Having been in the league since 2014, Tucker Barnhart has stepped into the veteran role. Defense is his strength, and he’s never had much of an offensive presence, especially in recent years. In 2019, Barnhart hit .231/.328/.380 with a .708 OPS in 364 plate appearances. He hit a career-high 11 home runs and drove in 40 runs. At the end of the 2019 season, he decided to give up switch-hitting in an effort to improve. However, it got even worse for him in 2020. He hit just .204/.291/.388 with an OPS of only .679 in 110 plate appearances.
But to his credit, Barnhart realized he needed to do something to get better and worked all off-season with a former coach to improve his swing. As a result of that work, Barnhart is having a much-improved season thus far. He’s batting .288/.360/.500 with three home runs and eight doubles in 89 plate appearances. His OPS of .860 is currently more than 100 points better than his 2019 OPS.
He’s also barreling the ball at a higher rate in 2021 (8.7%) than both last year and at any point in his career. In 2020, he had a Barrel% of 7.1%, but he also had a BABIP of .231. Like nearly every Reds player, his luck on balls in play was almost non-existent last season. This season, his .465 BABIP is quite the opposite. Is luck the reason for his success? Looking at his 38% strikeout rate (he has more strikeouts this season through 38 games than he did through 26 games in 2020), it might be fair to wonder. While the high strikeout rate is a little concerning, Barnhart is still hitting better than the average catcher at this point.

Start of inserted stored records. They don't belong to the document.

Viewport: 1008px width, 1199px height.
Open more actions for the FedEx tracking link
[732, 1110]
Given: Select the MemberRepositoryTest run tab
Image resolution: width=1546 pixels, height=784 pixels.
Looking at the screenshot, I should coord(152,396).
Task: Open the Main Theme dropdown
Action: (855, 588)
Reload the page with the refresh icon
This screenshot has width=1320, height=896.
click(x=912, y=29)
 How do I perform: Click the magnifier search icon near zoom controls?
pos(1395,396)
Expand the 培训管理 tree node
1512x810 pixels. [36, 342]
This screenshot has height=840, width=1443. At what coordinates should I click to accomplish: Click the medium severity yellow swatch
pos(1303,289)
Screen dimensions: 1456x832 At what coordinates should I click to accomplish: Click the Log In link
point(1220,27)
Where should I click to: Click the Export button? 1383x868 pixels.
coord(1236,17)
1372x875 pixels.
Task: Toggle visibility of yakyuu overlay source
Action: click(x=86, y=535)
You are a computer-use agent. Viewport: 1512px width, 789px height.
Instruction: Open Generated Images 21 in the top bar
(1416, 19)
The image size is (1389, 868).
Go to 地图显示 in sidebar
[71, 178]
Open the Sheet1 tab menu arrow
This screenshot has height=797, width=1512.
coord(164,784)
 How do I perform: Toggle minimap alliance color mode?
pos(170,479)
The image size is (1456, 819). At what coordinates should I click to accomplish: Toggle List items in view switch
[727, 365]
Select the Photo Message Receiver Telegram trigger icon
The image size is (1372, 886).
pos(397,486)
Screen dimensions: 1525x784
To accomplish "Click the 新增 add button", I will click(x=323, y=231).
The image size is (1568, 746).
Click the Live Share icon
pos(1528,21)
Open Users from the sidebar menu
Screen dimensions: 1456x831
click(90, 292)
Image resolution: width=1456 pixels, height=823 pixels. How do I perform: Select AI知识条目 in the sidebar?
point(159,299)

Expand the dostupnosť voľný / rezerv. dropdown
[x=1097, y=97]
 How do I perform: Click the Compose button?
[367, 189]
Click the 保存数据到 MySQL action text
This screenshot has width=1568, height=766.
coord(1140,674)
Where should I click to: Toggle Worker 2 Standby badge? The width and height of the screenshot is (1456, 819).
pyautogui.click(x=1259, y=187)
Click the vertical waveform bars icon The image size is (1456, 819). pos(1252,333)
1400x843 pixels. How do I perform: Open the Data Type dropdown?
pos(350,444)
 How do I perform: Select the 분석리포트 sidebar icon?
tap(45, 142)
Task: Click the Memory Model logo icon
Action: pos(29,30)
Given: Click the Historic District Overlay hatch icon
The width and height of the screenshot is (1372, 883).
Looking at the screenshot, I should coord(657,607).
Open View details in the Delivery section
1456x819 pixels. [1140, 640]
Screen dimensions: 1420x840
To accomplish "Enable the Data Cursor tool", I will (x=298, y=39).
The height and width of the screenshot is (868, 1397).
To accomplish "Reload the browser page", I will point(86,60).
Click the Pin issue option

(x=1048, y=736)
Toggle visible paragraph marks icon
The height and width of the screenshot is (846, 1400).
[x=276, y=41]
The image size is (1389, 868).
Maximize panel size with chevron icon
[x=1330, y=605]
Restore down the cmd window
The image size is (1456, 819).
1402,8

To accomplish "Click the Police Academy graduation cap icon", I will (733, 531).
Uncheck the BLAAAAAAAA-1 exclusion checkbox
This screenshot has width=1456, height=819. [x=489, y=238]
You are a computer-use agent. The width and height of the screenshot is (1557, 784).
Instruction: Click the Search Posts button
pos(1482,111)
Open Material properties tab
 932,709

In 2020, a young rookie and the Reds’ 2015 first round draft selection, tasted the big leagues in a shortened season for the first time. He played so well, he got a chance to skip Triple-A development and make the big-league team out of spring training. Tyler Stephenson showed in his brief stint last year that he was ready for the show.
Thus far in 2021, Stephenson has hit .298/.344/.386 with one home run and six RBI in 61 plate appearances. In 2020, he got only 20 plate appearances with both Barnhart and Curt Casali on the roster, but managed to make the most of it, collecting five hits and driving in six runs and posting a 1.047 OPS. This included his first career walk-off home run in late September that helped the Reds on their journey to clinching a playoff spot.
What is impressive about Stephenson is his walk rate. He’s got just a 5.4 BB% through 22 games in 2021. He has been patient at the plate, and even though the walk rate was a little higher in 2020 at ten percent, the small sample sizes of 2020 are a factor here. In total, Stephenson was on base seven of the twenty times he was at the plate, including two walks. That’s a .400 on-base percentage.
Manager David Bell likes to play the match-ups and that’s what he’s doing at the moment with the two catchers. Barnhart, now strictly a left-handed hitter, has faced right-handed pitchers 78 times and has 20 hits, including two home runs and seven doubles. Stephenson, a right-handed hitter, currently faces right-handed pitchers more than lefties, which is to be expected as there are more right-handed pitchers than left-handed pitchers. But Stephenson still has more plate appearances against lefties than Barnhart and has four hits in 18 plate appearances against them.
Right now both players are playing at a level that is better than average. Barnhart has a 133 wRC+ and Stephenson has 121 wRC+. However, it will be interesting to see what happens going forward through the season if one catcher starts to get really hot at the plate over the other. Will the platoon still happen or will Bell start playing one guy more than the other? Time will tell, I guess.